HOW TO COMPLETE THIS TASK:
From the data below, retype exactly the lines starting with the one that contains "This screenshot has width=1332, height=896." and ending with the one that contains "Click the Run", both included.

Pixel coordinate grounding data:
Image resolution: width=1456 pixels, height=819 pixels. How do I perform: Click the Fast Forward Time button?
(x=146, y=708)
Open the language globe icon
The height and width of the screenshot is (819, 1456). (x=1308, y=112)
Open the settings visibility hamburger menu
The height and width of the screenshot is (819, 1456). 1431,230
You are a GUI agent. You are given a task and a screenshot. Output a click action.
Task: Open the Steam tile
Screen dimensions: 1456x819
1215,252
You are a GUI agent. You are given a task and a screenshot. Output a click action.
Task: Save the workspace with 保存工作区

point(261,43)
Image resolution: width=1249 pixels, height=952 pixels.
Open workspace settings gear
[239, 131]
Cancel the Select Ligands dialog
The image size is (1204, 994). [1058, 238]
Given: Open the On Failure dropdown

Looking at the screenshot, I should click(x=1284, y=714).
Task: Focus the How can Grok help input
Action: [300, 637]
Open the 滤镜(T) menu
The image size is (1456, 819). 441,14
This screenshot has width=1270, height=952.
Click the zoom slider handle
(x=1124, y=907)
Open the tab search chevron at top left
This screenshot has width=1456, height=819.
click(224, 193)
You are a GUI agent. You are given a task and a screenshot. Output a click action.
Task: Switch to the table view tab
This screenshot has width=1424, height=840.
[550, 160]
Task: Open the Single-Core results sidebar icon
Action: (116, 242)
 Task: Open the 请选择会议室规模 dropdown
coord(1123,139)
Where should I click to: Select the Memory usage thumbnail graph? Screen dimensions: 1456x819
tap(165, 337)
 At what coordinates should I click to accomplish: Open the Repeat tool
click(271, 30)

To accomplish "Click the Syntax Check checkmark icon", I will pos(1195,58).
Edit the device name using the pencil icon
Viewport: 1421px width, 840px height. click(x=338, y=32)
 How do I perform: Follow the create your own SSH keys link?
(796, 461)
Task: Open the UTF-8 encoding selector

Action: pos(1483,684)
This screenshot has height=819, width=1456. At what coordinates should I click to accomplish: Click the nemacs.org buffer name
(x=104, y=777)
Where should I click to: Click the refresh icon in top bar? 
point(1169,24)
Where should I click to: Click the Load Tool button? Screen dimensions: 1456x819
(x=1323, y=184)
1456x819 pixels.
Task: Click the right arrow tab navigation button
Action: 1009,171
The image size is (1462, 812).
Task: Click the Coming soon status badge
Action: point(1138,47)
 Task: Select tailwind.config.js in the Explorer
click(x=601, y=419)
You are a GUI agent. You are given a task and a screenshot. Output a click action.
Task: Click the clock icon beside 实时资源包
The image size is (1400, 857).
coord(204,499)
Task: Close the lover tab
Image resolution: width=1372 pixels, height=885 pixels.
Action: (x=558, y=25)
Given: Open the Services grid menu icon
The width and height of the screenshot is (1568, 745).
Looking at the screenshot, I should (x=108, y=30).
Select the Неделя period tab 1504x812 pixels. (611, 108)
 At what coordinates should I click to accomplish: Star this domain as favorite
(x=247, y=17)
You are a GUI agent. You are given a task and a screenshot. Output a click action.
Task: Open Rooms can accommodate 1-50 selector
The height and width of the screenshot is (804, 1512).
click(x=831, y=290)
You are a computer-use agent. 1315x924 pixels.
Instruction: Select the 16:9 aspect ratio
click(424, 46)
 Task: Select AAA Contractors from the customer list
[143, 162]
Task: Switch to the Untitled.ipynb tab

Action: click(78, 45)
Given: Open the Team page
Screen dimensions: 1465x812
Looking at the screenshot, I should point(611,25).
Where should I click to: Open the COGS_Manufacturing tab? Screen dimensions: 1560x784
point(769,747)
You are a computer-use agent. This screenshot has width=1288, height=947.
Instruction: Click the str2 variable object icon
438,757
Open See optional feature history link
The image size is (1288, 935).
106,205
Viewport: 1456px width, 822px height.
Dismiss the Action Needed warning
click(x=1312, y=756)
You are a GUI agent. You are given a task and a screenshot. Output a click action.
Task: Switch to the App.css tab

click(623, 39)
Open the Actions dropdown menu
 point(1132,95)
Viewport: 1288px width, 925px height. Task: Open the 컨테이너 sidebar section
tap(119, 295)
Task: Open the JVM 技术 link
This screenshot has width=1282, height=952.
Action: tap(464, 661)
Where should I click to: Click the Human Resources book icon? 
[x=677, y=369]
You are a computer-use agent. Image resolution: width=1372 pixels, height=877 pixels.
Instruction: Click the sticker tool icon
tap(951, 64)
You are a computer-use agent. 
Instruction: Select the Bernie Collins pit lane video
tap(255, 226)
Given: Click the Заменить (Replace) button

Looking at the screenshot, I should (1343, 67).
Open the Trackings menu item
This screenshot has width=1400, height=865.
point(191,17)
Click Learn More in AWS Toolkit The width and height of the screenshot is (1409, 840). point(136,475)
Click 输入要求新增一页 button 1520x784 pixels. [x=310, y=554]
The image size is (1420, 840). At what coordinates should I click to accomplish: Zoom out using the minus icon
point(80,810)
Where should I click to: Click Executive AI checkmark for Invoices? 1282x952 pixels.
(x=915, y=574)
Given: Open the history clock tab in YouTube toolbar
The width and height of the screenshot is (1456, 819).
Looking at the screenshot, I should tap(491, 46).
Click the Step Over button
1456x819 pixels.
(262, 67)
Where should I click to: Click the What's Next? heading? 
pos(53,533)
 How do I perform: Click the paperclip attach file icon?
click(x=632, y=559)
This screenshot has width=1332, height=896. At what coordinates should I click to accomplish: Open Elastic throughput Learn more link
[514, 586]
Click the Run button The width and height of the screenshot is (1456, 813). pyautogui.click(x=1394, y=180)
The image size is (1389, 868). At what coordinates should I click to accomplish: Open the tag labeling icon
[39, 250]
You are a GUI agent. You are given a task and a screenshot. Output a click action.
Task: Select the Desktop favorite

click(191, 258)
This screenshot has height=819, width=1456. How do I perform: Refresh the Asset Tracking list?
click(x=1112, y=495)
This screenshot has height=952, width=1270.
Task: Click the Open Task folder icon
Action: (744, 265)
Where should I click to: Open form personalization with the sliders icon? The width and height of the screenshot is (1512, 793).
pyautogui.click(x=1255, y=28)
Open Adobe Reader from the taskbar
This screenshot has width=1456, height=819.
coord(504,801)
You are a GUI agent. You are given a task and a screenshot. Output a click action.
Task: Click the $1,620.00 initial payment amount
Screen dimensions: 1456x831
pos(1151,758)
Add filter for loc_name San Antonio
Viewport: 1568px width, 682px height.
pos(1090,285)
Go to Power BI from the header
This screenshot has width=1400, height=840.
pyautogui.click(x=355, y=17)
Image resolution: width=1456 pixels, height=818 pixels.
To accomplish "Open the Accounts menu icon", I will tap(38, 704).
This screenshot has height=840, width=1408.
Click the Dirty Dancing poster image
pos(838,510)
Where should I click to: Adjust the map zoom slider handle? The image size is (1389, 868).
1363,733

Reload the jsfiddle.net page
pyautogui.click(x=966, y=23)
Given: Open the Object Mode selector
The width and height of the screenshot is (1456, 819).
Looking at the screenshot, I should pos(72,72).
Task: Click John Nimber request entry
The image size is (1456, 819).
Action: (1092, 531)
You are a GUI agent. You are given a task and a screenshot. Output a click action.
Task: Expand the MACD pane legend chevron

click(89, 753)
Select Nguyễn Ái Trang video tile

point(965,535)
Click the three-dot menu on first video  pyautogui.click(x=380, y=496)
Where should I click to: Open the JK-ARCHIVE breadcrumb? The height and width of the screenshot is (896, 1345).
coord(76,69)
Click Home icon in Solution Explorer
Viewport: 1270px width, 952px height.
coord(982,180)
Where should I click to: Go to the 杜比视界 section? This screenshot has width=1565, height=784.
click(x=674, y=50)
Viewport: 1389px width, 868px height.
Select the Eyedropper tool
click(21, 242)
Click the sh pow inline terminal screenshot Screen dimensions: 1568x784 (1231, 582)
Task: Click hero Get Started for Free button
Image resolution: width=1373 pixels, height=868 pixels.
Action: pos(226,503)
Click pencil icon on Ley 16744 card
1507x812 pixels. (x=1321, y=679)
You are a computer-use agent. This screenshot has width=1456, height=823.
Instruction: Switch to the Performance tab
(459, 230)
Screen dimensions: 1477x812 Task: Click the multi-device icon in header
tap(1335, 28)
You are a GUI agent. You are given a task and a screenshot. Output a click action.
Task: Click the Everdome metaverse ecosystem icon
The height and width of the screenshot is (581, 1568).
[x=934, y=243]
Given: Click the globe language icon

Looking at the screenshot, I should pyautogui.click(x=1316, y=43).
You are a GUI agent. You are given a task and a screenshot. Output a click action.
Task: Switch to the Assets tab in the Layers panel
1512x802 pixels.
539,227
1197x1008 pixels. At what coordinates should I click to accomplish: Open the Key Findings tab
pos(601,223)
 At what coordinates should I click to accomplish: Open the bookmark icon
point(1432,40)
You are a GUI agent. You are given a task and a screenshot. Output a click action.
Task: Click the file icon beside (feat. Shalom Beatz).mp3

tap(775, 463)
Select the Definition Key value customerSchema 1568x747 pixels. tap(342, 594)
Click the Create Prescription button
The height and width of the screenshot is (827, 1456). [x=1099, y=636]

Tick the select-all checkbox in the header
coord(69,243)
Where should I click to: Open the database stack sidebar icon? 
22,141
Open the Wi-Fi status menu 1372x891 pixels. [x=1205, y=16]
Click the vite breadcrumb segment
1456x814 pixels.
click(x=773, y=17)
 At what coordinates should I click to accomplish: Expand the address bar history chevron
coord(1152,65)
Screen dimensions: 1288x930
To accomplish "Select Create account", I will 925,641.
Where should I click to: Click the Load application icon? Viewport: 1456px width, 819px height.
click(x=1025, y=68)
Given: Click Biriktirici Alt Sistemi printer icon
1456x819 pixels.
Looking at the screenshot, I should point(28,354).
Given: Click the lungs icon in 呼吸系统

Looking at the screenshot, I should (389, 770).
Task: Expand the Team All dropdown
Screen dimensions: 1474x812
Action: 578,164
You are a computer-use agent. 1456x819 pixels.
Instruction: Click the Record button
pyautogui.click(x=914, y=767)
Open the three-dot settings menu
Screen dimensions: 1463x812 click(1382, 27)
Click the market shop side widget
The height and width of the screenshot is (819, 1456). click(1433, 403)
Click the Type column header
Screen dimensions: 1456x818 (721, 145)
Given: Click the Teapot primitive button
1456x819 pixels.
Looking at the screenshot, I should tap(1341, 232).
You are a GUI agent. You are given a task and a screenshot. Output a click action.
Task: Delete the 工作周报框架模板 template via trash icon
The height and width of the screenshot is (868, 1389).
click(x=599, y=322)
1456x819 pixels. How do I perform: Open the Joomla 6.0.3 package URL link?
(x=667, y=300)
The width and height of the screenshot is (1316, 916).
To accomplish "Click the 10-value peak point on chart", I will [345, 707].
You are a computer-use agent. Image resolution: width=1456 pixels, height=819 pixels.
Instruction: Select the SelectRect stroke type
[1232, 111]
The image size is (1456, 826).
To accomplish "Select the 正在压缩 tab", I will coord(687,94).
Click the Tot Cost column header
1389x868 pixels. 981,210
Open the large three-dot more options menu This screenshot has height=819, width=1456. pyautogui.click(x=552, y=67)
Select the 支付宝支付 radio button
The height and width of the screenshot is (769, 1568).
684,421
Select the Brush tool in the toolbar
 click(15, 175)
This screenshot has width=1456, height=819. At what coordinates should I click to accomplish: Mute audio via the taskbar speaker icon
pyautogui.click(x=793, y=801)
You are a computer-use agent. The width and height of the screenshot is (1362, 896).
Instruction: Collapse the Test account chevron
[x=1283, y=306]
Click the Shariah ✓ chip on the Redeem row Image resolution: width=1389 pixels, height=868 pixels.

OUTPUT FOR THIS EXERCISE:
This screenshot has width=1332, height=896. At what coordinates should I click to accomplish: Open Elastic throughput Learn more link
[514, 586]
Click the Run button The width and height of the screenshot is (1456, 813). pyautogui.click(x=1394, y=180)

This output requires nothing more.